Treatment for Iliotibial Band Syndrome
To treat iliotibial band syndrome you will first have to rest your knee and ice it to get the swelling and pain to subside. Ice it in 20-minute intervals. You also may need a corticosteroid shot and anti-inflammatory medications. Once your knee is feeling better, begin physical therapy to nurse it back to health. This therapy will focus on stretching the iliotibial band and strengthening the gluteus medius muscle in your hip, which supports the iliotibial band. If treatment fails, you may need surgery to release the iliotibial band where it crosses the knee.
Meralgia paresthetica is when a major nerve in your thigh is compressed.

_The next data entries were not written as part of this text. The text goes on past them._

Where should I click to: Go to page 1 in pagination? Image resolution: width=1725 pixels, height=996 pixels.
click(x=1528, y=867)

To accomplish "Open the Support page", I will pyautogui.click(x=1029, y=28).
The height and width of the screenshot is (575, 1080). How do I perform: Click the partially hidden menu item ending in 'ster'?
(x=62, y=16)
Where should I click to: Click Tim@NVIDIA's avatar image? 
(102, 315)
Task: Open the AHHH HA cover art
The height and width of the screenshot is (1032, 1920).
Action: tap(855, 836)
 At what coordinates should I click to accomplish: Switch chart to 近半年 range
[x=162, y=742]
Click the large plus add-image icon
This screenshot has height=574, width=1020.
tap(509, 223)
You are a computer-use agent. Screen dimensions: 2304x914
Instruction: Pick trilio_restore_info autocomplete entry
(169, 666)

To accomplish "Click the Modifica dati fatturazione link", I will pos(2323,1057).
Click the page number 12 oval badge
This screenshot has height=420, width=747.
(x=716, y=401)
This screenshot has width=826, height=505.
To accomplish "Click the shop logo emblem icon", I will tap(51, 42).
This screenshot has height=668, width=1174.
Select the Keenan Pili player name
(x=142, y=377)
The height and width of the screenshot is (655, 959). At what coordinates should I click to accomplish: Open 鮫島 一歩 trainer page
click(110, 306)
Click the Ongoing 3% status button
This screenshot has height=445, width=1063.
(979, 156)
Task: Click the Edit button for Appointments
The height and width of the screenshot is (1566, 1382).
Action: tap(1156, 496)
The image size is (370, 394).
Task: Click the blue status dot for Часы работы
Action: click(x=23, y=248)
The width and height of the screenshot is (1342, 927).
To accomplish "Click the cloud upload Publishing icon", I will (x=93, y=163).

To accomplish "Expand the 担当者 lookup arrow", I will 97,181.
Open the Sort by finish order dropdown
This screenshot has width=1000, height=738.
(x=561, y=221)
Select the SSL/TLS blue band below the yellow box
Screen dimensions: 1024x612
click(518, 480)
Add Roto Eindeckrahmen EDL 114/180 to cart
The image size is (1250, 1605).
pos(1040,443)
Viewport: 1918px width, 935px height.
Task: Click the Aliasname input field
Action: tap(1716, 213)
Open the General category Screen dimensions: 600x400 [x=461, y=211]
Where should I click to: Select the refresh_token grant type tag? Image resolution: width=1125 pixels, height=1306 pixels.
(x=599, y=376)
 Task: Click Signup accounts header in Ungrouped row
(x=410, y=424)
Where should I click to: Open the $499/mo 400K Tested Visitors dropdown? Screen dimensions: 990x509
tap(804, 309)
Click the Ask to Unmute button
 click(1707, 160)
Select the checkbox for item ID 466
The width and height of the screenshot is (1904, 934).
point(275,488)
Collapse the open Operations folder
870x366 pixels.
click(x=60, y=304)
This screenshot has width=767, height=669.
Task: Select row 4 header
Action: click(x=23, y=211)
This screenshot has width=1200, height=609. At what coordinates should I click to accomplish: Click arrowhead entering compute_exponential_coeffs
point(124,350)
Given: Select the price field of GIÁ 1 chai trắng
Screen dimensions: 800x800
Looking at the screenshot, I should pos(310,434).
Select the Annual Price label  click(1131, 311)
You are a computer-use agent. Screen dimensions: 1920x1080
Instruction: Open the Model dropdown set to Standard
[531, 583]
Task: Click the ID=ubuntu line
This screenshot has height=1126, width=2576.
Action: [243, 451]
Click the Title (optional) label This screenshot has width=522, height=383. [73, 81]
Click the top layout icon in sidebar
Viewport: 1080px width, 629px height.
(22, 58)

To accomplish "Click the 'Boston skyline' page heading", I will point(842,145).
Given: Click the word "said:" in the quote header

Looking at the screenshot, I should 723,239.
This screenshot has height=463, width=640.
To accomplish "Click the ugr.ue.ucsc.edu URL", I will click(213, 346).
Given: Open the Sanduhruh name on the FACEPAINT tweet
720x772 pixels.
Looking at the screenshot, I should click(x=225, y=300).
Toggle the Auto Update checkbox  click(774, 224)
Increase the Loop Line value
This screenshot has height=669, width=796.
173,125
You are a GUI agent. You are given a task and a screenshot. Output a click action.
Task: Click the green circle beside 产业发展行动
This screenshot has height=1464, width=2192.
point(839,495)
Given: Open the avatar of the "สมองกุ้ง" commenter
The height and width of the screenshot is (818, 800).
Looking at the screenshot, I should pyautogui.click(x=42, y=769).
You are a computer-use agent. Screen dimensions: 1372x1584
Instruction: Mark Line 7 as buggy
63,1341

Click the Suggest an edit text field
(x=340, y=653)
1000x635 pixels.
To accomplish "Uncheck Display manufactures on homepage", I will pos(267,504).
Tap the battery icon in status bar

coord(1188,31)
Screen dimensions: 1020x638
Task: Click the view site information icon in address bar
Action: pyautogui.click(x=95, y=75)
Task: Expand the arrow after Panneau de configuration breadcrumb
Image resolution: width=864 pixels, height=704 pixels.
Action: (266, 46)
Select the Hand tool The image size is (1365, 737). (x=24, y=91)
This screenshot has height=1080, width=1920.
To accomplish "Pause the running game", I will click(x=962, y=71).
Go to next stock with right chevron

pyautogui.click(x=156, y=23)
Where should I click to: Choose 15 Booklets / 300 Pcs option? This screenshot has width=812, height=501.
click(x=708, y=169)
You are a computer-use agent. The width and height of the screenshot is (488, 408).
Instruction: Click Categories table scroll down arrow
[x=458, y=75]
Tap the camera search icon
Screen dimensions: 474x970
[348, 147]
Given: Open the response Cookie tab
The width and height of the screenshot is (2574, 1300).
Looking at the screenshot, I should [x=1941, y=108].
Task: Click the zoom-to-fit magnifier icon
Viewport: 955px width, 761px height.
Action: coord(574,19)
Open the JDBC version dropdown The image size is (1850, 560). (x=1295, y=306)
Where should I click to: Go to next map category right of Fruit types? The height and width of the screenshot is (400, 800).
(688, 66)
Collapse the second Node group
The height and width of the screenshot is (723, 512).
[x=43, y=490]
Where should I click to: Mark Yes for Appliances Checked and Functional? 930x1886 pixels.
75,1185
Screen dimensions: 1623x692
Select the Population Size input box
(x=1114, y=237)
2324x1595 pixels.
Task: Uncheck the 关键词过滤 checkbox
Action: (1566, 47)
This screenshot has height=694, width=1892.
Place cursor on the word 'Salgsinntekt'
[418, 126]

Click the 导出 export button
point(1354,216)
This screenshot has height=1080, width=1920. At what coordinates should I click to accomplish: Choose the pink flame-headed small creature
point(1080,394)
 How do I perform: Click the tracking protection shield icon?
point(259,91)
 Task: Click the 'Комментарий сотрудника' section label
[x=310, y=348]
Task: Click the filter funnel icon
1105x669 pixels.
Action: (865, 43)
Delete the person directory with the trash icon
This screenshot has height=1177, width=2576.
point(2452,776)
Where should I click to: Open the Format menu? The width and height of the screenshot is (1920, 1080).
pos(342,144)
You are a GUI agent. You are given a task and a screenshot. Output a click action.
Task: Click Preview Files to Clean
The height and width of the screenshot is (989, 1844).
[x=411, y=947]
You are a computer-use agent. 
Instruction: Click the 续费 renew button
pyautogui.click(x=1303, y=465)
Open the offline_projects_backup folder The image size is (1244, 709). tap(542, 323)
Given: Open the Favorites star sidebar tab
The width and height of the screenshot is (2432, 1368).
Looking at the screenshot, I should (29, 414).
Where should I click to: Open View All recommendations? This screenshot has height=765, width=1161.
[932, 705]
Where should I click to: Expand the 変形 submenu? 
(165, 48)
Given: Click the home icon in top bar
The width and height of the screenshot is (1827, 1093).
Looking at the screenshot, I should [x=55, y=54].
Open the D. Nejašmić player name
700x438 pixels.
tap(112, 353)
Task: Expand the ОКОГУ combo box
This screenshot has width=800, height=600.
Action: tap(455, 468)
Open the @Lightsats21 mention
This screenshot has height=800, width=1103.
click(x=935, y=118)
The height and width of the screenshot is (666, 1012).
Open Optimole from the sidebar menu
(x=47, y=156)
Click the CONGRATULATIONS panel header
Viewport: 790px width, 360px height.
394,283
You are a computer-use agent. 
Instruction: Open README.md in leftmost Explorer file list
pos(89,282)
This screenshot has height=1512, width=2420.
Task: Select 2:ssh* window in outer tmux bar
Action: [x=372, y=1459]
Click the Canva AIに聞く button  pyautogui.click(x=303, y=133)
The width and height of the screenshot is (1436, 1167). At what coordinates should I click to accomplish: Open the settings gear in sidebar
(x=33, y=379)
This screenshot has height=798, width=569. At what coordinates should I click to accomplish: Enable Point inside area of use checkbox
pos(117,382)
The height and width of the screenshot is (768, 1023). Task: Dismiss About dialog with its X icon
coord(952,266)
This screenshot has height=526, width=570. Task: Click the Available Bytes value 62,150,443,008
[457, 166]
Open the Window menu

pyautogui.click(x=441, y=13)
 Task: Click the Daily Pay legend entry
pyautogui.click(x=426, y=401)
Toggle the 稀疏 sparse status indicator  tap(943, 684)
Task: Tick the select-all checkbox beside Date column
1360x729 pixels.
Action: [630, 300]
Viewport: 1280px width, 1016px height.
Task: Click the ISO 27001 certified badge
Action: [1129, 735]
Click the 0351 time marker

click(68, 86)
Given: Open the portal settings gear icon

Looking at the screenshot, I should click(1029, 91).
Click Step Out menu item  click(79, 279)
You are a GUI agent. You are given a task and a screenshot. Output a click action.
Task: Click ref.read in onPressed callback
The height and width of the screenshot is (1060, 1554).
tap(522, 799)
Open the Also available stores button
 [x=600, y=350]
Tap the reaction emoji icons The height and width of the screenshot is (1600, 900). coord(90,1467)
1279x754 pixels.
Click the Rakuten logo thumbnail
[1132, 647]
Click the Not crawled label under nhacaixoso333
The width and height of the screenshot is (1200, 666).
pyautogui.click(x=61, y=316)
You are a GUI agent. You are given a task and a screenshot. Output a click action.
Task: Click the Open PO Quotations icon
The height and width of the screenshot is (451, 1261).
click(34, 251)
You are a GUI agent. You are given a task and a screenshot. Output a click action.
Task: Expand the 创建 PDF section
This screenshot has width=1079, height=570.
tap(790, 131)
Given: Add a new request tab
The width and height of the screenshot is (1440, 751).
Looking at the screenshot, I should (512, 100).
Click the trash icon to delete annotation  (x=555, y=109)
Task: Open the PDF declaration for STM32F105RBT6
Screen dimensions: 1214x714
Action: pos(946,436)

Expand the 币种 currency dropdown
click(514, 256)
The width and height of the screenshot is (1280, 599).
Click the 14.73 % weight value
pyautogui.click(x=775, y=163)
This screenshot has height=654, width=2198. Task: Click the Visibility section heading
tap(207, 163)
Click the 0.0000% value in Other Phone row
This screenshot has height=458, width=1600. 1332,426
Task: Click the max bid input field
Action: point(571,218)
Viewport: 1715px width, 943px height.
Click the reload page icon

The nerve is the lateral femoral cutaneous nerve. It runs along your outer thigh through your groin and pelvis. The repetitive movement of running can cause muscle swelling or pressure, which can squeeze the nerve. Hip injury and weight gain also can cause compression on the nerve. The compression results in meralgia paresthetica, which brings on pain and burning in the outer thigh.
Treatment for Meralgia Paresthetica
Treatment for meralgia paresthetica focuses on relieving pressure to the lateral femoral nerve. Surgery to release the nerve is rare. Usually, you need a corticosteroid injection to reduce swelling as well as a break from the activity that is causing the compression, in this case running, until your leg feels better. If you've gained weight, you may have to lose some pounds to make the pain go away. Otherwise, treatment involves physical therapy to strengthen the muscles in the hip and leg.